*Task to carry out:*
Tell how many lines in the data hold "page", giving that figure alone.

*Excerpted records:*
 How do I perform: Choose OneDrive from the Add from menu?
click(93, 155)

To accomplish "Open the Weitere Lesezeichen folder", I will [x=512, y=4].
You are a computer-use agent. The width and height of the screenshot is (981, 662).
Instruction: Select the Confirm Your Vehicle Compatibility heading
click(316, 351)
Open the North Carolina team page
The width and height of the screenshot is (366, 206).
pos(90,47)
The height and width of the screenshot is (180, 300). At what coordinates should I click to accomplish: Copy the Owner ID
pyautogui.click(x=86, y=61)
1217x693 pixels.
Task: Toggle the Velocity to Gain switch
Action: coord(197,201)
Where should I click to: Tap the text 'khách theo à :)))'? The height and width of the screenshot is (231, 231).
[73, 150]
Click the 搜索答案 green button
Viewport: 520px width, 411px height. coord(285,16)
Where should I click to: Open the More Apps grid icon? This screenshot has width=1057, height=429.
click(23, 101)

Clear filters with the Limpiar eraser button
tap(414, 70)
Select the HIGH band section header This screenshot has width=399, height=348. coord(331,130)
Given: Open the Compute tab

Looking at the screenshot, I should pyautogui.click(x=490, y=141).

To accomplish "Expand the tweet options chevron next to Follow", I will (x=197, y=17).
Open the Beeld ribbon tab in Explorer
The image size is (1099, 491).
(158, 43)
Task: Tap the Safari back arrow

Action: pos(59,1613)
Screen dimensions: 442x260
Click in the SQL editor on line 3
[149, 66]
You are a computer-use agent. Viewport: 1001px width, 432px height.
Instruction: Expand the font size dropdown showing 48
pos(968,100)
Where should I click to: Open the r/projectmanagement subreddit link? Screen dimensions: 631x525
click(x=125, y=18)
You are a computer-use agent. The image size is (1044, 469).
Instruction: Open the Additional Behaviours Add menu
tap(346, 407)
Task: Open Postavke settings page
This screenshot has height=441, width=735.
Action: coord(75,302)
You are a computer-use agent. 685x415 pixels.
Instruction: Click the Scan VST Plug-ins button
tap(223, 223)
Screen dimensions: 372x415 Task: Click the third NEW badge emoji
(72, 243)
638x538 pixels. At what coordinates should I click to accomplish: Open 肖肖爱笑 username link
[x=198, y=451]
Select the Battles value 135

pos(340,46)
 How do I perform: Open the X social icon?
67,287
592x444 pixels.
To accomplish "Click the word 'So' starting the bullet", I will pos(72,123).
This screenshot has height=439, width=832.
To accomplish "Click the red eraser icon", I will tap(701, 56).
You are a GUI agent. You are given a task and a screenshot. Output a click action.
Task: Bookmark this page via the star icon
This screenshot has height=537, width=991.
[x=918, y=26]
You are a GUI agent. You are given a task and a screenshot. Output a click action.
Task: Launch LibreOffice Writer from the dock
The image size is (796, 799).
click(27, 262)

*Reply to the task:*
3